The process of capacitation enables spermatozoa to interact with the zona pellucida and to undergo the acrosome reaction (AR), both crucial steps toward fertilization. Therefore to become fertilization competent, mammalian sperm must spend a period of time in either the female reproductive tract or in suitable in vitro environments.

Capacitation and AR are related to many effectors and signal transduction pathways, but the molecules and the molecular basis of these important events are still only partially known [1–5].

Adenosine is able to elicit biphasic responses in mammalian spermatozoa: stimulatory in uncapacitated cells and inhibitory in capacitated cells [6]. Mammalian spermatozoa have adenosine receptors, either stimulatory (A₂) or inhibitory (A₁) [7–12].

Specific A₂ agonists affected capacitation, enhanced fertilizing ability, and increased the cAMP content of uncapacitated mouse spermatozoa [7]. The same agonist, used with human spermatozoa, confirmed the presence of A₂ adenosine receptors responsible for adenosine-mediated enhancement of sperm motility [8], cAMP production, and protein phosphorylation [9].

Recent studies have provided evidence that responses to adenosine in uncapacitated mouse and boar spermatozoa involve stimulatory A_2A adenosine receptors, whereas responses in capacitated cells involve inhibitory A₁ adenosine receptors (A₁AR) [13, 14]. We have solubilized, characterized, and localized the A₁AR in mammalian spermatozoa [10–12]. We have also reported [15] that A₁ARs are involved in calcium mobilization, which is essential for regulating sperm function [16].

The present study was designed to investigate further A₁ARs and their signaling pathways and to assess their role in the mechanisms by which the fertilizing potential of human spermatozoa is enhanced using the highly specific agonist N⁶-cyclopentyladenosine (CPA) [17].

MATERIALS AND METHODS

Materials

Biotrak [³H]inositol triphosphate (IP₃) assay system and protein A Sepharose CL4B were from Amersham Pharmacia Biotech (Rainham, UK).

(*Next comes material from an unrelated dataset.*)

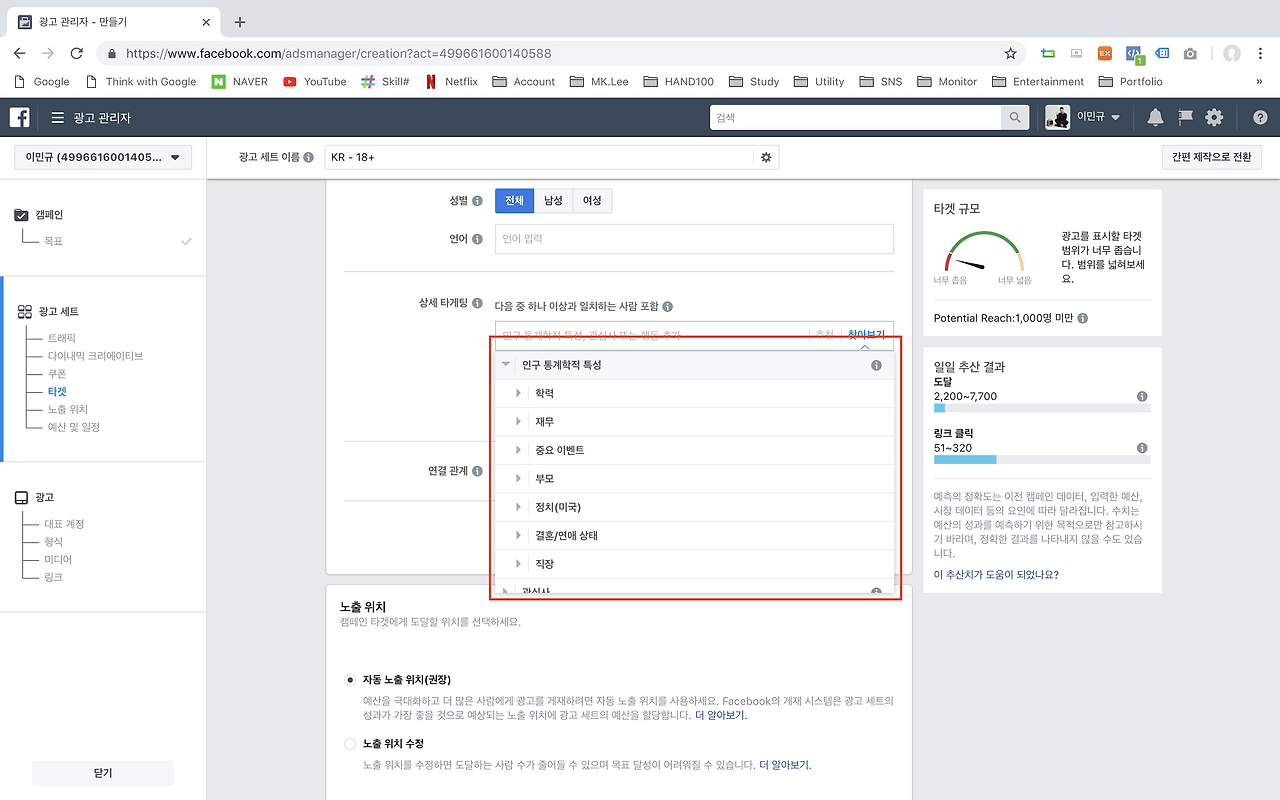This screenshot has height=800, width=1280.
Task: Click the gear icon next to ad set name
Action: click(x=765, y=157)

Polyvinylidene fluoride (PVDF) and silver stain plus kit were from Bio-Rad Laboratories (Hercules, CA). Rabbit anti-A₁AR antibody PC21 was a gift from Prof. R. Franco (Barcelona, Spain) and elsewhere thoroughly characterized [18]. Rabbit anti-G_i2 subunit antibody was from Calbiochem Biosciences (La Jolla, CA). All other products were from Sigma Chemical Co. (St. Louis, MO).

Sperm Preparation

Human semen with normal sperm characteristics according to World Health Organization criteria (vol 2 ml, concentration 20 x 10⁶ cells/ml; motility 50%, normal morphology 15%) was collected by masturbation from healthy donors. After liquefaction at 37°C, motile spermatozoa were selected by centrifugation at 800 x g for 10 min through a two-step Percoll density gradient (90% v/v and 40% v/v). The pellet was washed twice at 800 x g for 10 min and suspended at a concentration of 10 x 10⁶ cell/ml in 95 mM NaCl, 4.8 mM KCl, 1.7 mM CaCl₂, 1.2 mM MgSO₄, 25 mM NaHCO₃, 5.6 mM fructose, 0.25 mM sodium pyruvate, 3.7 ml/L sodium lactate (60% syrup), 20 mM Hepes, 10 U/ml penicillin, 10 mg/ml streptomycin (BWW medium). In capacitation experiments, 0.3% BSA was added to BWW (BWW-BSA) [19].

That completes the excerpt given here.